Friday, August 18, 2006
Better For Whose World?
I just read a great book, but I’m not ready to write a full-blown review. At the same time, I do think the book is worth reading, even though I can’t get all my thoughts together.
So here are some bits of knowledge I gleaned from “Better for All The World” by Harry Bruinius (2006). These random items should intrigue you to pick up the book. If not, well, I didn’t waste my time writing a regular review.
The sub-title, “The Secret History of Forced Sterilization and America’s Quest for Racial Purity,” should clue you in on the subject matter and the fact this is non-fiction (even though parts of it read like fiction).
---“Eugenics” was the reason to sterilize the genetically “unfit” during the early decades of the twentieth century. By 1927, 8,500 indigent and poorly educated citizens were forced to undergo sterilization, the number rising to 65,000 as time went on. Yes, there was a human cost but within three generations all genetically based problems – from alcoholism to pauperism – would be eliminated under such a program if followed through to its final solution. Or so declared the proponents.
---Targets for sterilization included women deemed to be “morons,” “imbeciles,” or some other subjective term created by eugenicists. The motto, “Three generations of imbeciles is enough,” justified the method. As Bruinius explains, a third generation “imbecile” was adopted by a good family and ended up as an honor student in grade school. Apparently this genetic business wasn’t fully understood by those promoting racial purity.

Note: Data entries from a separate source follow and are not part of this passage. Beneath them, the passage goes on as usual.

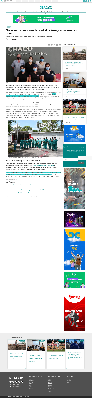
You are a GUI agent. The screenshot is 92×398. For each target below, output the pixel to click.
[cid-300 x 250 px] (74, 227)
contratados (13, 196)
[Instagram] (84, 1)
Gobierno (22, 196)
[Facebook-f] (90, 1)
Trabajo (42, 196)
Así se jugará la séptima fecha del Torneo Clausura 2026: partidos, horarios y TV (56, 357)
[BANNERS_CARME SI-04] (74, 330)
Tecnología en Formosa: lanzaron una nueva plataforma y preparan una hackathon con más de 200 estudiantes (74, 91)
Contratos (18, 196)
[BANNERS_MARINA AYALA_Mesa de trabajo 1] (46, 22)
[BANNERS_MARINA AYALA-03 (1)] (74, 288)
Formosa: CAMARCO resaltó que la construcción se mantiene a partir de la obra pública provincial (74, 64)
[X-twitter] (86, 1)
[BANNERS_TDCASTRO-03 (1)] (74, 141)
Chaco (8, 26)
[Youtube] (88, 1)
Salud (12, 26)
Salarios (36, 196)
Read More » (12, 359)
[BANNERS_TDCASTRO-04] (74, 269)
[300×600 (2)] (74, 208)
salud (39, 196)
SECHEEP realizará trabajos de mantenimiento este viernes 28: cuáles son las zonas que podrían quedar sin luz (75, 355)
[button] (49, 44)
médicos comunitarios (29, 196)
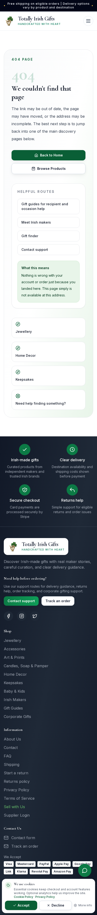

---The targeted women, residents of mental institutions, prisons, and other state-run establishments, were told that by law they had to undergo sterilization. In other cases doctors sidestepped any potential legal challenges by not informing the women that they were being sterilized. The surgery, they explained, was only to remove a bad appendix.
---A leading eugenicist, Harry Laughlin, in 1936 was invited by the University of Heidelberg to have an honorary degree bestowed upon him for his work in “race hygiene.” Of course, Hitler and company was really interested in such hygiene. For some reason eugenics fell into disfavor after World War II.
---Eugenicists proclaimed that they had the best of intentions. After all, if they had their way, such disorders as epilepsy would be wiped out. As mentioned before, one of the leading voices behind the movement was Harry Laughlin. It should be noted that he kept a secret: he was an epileptic, one time suffering a seizure while driving a car. But that had to be overlooked because even though he was one of the “unfit,” he wanted to keep the Nordic race untainted and let the other lesser races fall under the control of the genetically superior.
---In the 1930s the state of Virginia took eugenics very seriously. In one county the sheriff rounded up some mountain folks, men and women – poor white trash – and hauled them off to the hospital so that racial purity could be maintained.
Of course, we in this modern, enlightened world won’t repeat the mistakes of the past with scientific breakthroughs such as genetic engineering – right?